我瞠目结舌,还没反应过来,那辆车就呼地启动,绝尘而去,我只看见车牌号是苏E打头的,这是一辆苏州的车!
她是谁?为什么和舒晓羽长得那么酷似?她挂的那串水晶项链是从那里来的?这世上只有两串水晶项链,一串是我的,叫“同心”,那晚被舒晓羽抢去后,一直挂在她的脖子上,另一串叫“同德”,原本属于舒晓羽,那天被蔡阿姨在下水道里找到了,交给了我,我怕舒晓羽起疑心,一直锁在我的柜子里,虽然在寻找舒晓羽的那个月里,我曾无数次的拿出来细细揣摸,但自从找到了舒晓羽后,我就再也没有拿出来过,难道是我看错了?不会,我肯定我不会看错,我突然想到刚才保安口中所说的那个伤心哭泣的女孩,难道那个女孩就是她?难道刚才在我家里给我打电话的女孩也是她?那她是怎么进的我的家?她怎么会有我家的钥匙?一时间,我的思绪如羽毛纷飞,又如惊涛拍岸,乱得无法收拾,我呆立当地,目光遥望着她消失的方向,浑身禁不住剧烈地抖动起来,渐渐地,如奔腾的江河入海,又如破空的万箭穿心,我对那个女孩的疑问归结为一个我不敢想象也不敢相信的答案,曾经有一天,那个女孩浑身脏脏地坐进我的车里,曾经有一夜,那个女孩依偎在我的怀里,向我许下一个美丽的诺言,曾经有一种浓烈的幸福,流淌在那个女孩陪伴在我身边的那些日子,曾经有一段黯然的忧伤,因那个女孩的离去而折磨得我夜不成眠,我虽然不知道这两个月她到底去了哪里,我虽然不知道这两个月围绕着她到底发生了什么事,但她终究还是回来了,她的出现象一道闪电,尽管只是一瞬间,但却刺破了夜空,照亮了混沌,她的出现象一首歌,尽管只是忽然间飘过,但却是单为我写的词,专为我谱的曲,她带着悲伤离开一定是因为误会了我和路笑含,一定是因为她回了家却发现家中已经住了另外的女孩,另外的女孩?我猛然惊悚,那个后来的舒晓羽,那个这段时间一直和我在一起、她的爱她的心她的身体全部被我占据了的女孩又是谁?她挂着的那串水晶项链又是从那里来的?她和舒晓羽长得如此的酷似,难道她们本就是双胞姐妹?但这事蔡阿姨难道会不知道?假如她们是一母先后两胎所生的姐妹,蔡阿姨可能是不知道舒晓羽还有个妹妹,但后来青芸阿姨和我生父却又为何从不和我老妈说起?这中间又有什么隐情?难道是我生父本就不知道这事而青芸阿姨却又难以启齿?又或者她根本就不是青芸阿姨所生?天花乱坠迷花眼,最最关键的问题是,她的生父到底是谁?我的脑子里一阵狂乱,我昏了,根本想不清楚,似乎什么可能都有,什么可能都无法排除,除了一点,她肯定不是路镇的女儿。

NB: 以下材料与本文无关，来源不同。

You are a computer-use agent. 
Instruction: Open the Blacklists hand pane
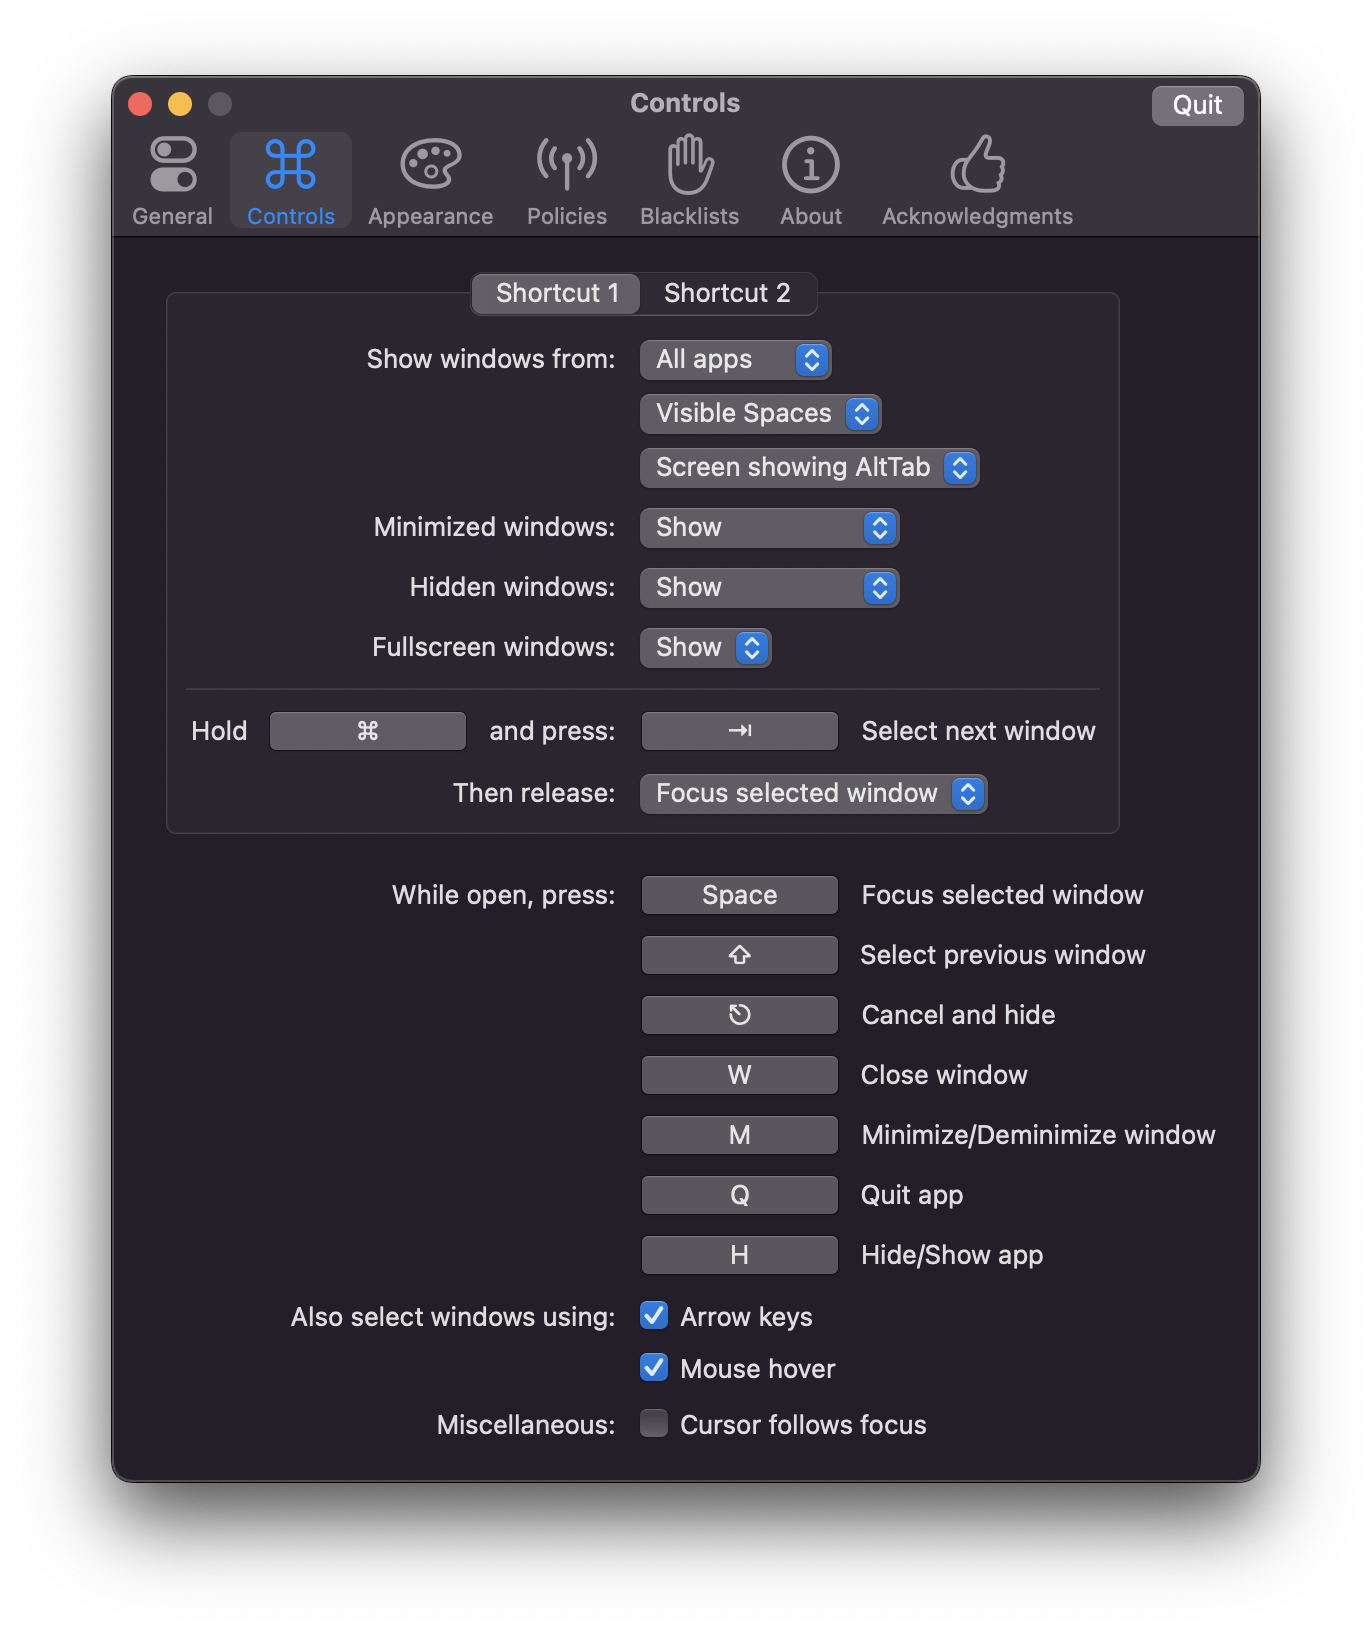coord(689,181)
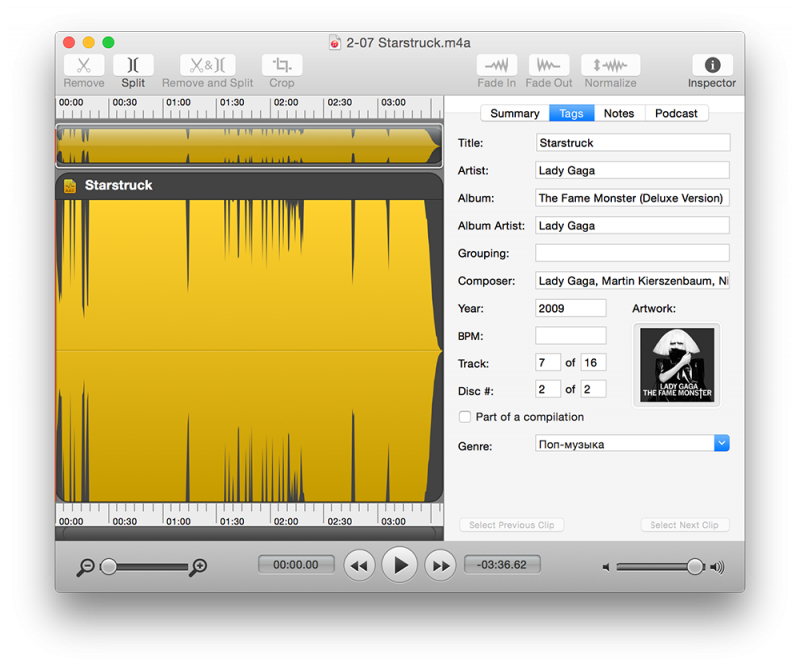The width and height of the screenshot is (800, 671).
Task: Select the Crop tool
Action: click(282, 65)
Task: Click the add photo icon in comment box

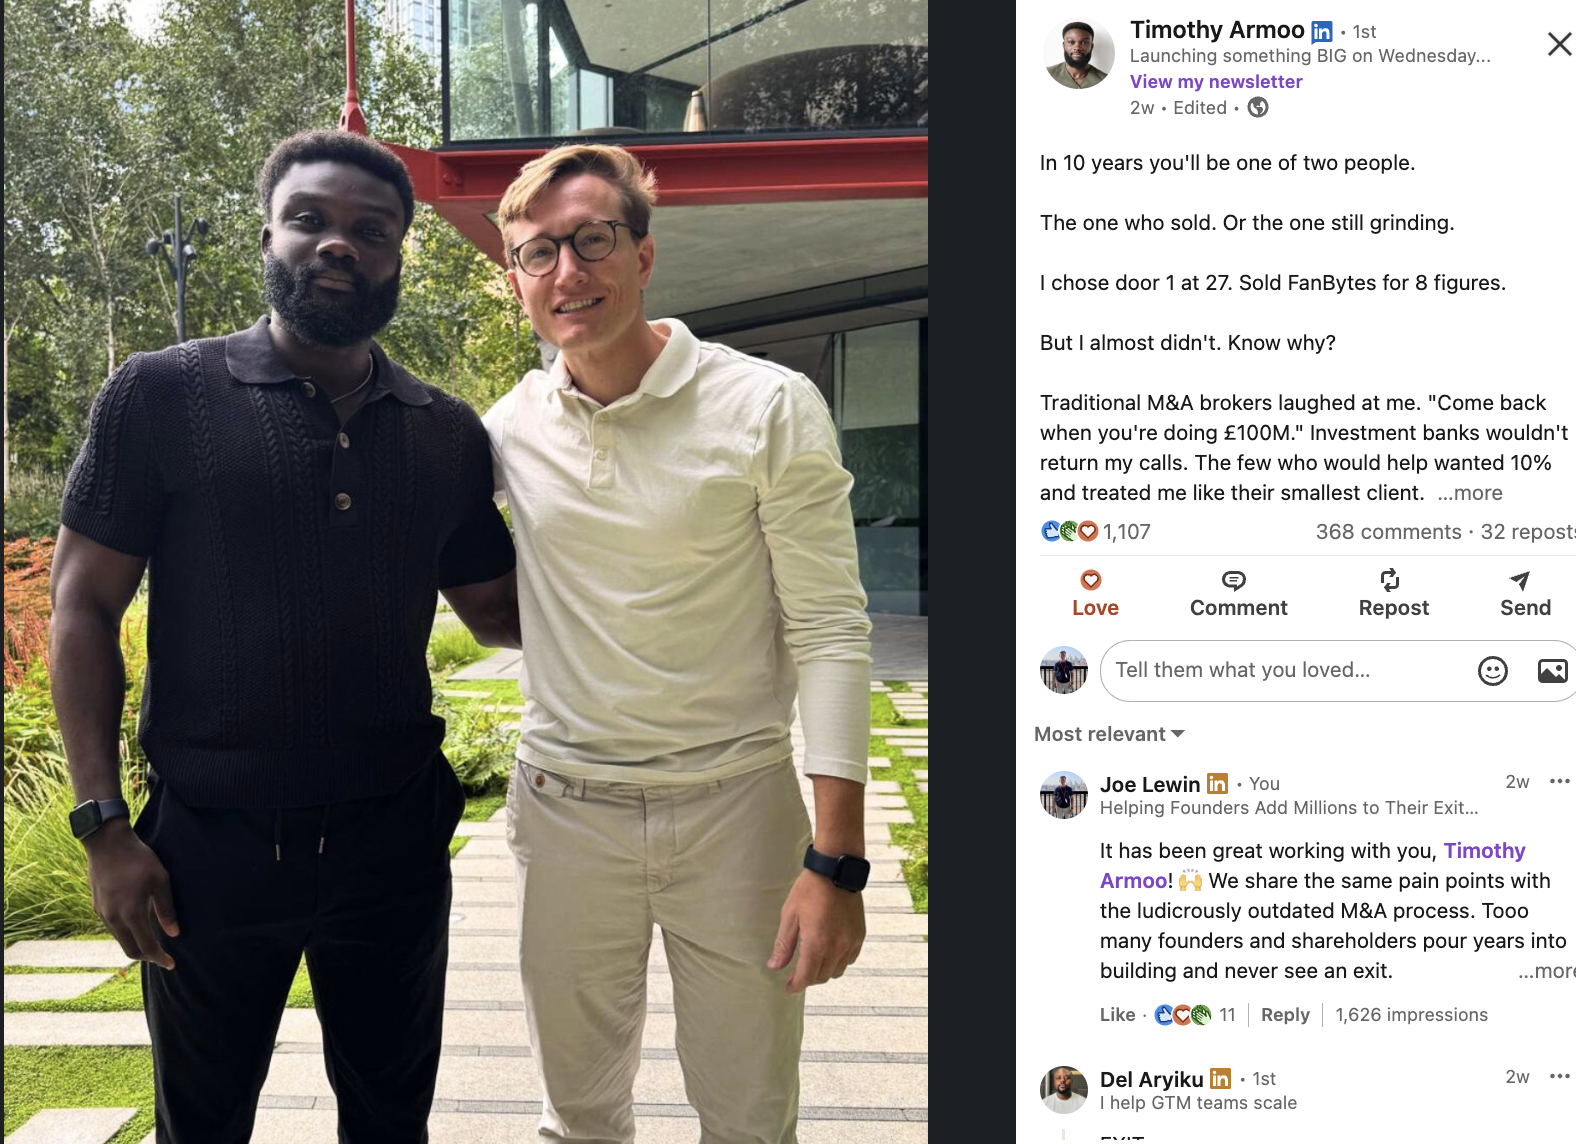Action: [x=1552, y=671]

有人拉了我一下,将我从昏沉中惊醒,我回头一看,拉我的是和我一样满脸迷茫和诧异的路笑含,可她的身边却空无一人,我急问:“晓、她呢?”路笑含心无所属地说:“天,怎么会有两个晓羽姐姐?到底发生了什么事?为什么会那么象?”我推了她一下,说:“我问你刚才和你在一起的晓羽姐姐到哪里去了?”路笑含似乎清醒了一些,说:“我也不知道她上哪里去了,刚才你看见了,我们也看见了,我立马就傻了,也跟过来看了,却没注意到她。”
我掏出手机就拨打她的电话,可是她却一直没接,路笑含说:“她会不会回了家?”这时的我就象一只没有了头的苍蝇一样,顾不上路笑含能不能跟上,转身就往小区快步走去。在经过大门口时,那个保安见了我就说:“快点,那个姑娘刚到楼上去。”我感激地向他挥挥手,连谢谢都忘了讲,脚不停地就往我们那幢楼跑去,就听那保安还兀自在后面自言自语:“奇怪,刚才明明是穿了一套白衣服,怎么就这么一会儿工夫,就换了一套紫风衣?”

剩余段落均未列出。